BCS categories depend on a few key definitions, including low-solubility, high permeability, and rapidly dissolving:

* Based on the BCS, low-solubility compounds are compounds whose highest dose is not soluble in 250 mL or less of aqueous media from pH 1.2 to 7.5 at 37 [degrees]C. For a low-solubility compound, the highest dosage strength divided by the lowest solubility in the pH range 1.2-7.5 would be greater than 250. Solubility is primarily a property of the API and its salt form. Solubility usually is determined by measuring the concentration of a saturated solution after equilibration at 37 [degrees]C for 1 to 24 h. The equilibration time depends on the test duration time as well as the physical and chemical stability (e.g., conversion of salt to free base in vitro) of the drug.

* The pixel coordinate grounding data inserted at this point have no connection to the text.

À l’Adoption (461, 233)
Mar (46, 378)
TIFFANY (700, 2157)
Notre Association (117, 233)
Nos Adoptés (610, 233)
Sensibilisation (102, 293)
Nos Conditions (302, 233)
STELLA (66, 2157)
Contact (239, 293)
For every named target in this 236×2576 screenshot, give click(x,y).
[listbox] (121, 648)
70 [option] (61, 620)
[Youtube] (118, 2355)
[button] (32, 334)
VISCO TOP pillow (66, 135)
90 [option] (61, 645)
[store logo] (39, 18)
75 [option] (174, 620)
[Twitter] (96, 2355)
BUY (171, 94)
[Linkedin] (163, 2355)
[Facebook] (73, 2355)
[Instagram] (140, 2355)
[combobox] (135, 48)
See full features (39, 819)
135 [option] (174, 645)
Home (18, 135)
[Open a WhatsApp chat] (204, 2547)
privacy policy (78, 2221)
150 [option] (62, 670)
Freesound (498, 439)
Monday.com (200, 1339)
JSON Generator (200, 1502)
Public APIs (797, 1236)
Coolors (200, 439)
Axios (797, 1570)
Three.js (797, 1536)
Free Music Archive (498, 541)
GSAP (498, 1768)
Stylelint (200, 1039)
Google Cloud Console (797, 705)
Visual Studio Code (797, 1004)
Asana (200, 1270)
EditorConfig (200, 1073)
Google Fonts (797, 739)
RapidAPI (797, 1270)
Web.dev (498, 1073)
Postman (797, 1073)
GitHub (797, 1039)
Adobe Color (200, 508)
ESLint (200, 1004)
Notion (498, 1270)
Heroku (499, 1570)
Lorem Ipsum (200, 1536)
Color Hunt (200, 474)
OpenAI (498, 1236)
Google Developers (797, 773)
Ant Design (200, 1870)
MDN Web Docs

* High permeability is defined as human absorption of 90% or more of the administered dose (6).

* A rapidly dissolving IR drug product is defined as one for which no less than 85% of the label claim is dissolved within 30 min, as tested using either USP Apparatus I at 100 rpm of USP Apparatus II at 50 rpm in pH 1.2 (0.1 N HCl or simulated gastric fluid USP, without enzyme), pH 4.5 buffer, and pH 6.8 buffer (or simulated intestinal fluid USP). (See discussion below in "Apparatus selection.")

Using these definitions, drugs fall into one of four BCS categories that describe the drug's permeability and absorption properties as well as its dissolution.

Class I: High solubility, high permeability compounds.

Class II: Low-solubility, high-permeability compounds. For these compounds, which are likely to demonstrate intrinsic dissolution-limited absorption (i.e., the rate of drug solubilization is much lower than the rate of drug absorption), it may be possible to establish an IVIVR of IVIVC.